Clustering

cellula offers a wrapper around clustering functions. For now, only SNN-based Louvain[11] and Leiden[12] clustering are implemented. The makeGraphsAndClusters() function allows users to do parameter sweeps along either the number of neighbors or the resolution of the clustering.

In this example we sweep along the value of the resolution parameter for a Louvain clustering. For the SNN graph constructions, edges are weighted according to the jaccard index of their shared neighbors, mimicking the Seurat graph construction and clustering procedure:

sce <- makeGraphsAndClusters(sce, k = c(0.1, 0.25, 0.5, 0.75, 1),
                             dr = "PCA_Harmony", ndims = 20,
                             sweep_on = "clustering", method = "louvain", 
                             weighting_scheme = "jaccard", prefix = "SNN_",
                             verbose = TRUE)

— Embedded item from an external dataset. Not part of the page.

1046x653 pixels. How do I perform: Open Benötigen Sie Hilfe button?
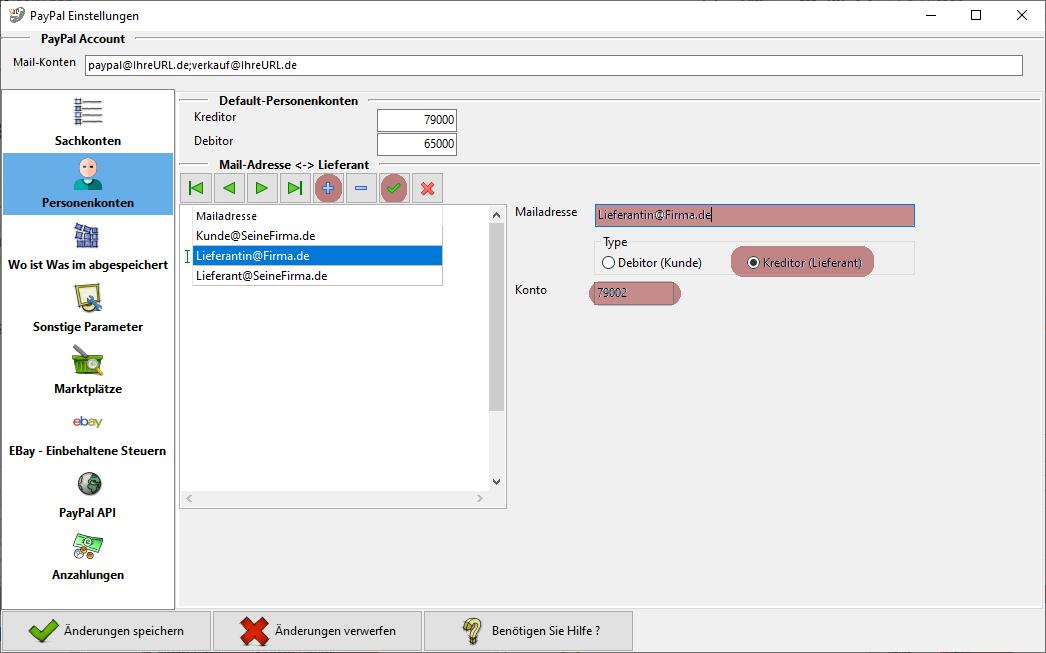pos(528,631)
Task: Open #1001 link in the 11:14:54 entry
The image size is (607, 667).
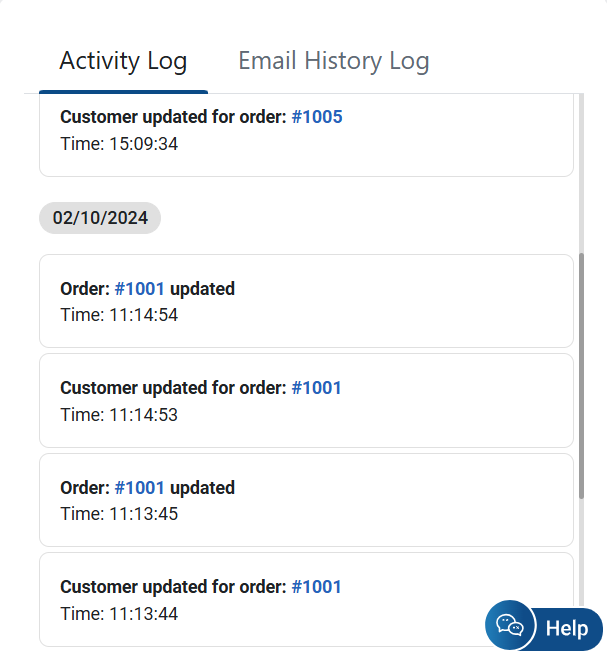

If another integration method has been run on the same object (e.g. Seurat integration), then the clustering can be performed on that integrated space by specifying the dr argument (in this case, "PCA_Seurat"):

sce <- makeGraphsAndClusters(sce, k = c(0.1, 0.25, 0.5, 0.75, 1), 
                             dr = "PCA_Seurat", ndims = 20,
                             sweep_on = "clustering", method = "louvain", 
                             weighting_scheme = "jaccard", prefix = "Seurat_SNN_",
                             verbose = TRUE)

The default value for space is NULL and will use the "PCA" slot from the reducedDim() accessor.

Plotting clustering results

You can visualize clustering results on the UMAP using the plot_UMAP() function, adding labels if desired:

plot_UMAP(sce, umap_slot = "UMAP_Harmony", color_by = "SNN_0.5", label_by = "SNN_0.5")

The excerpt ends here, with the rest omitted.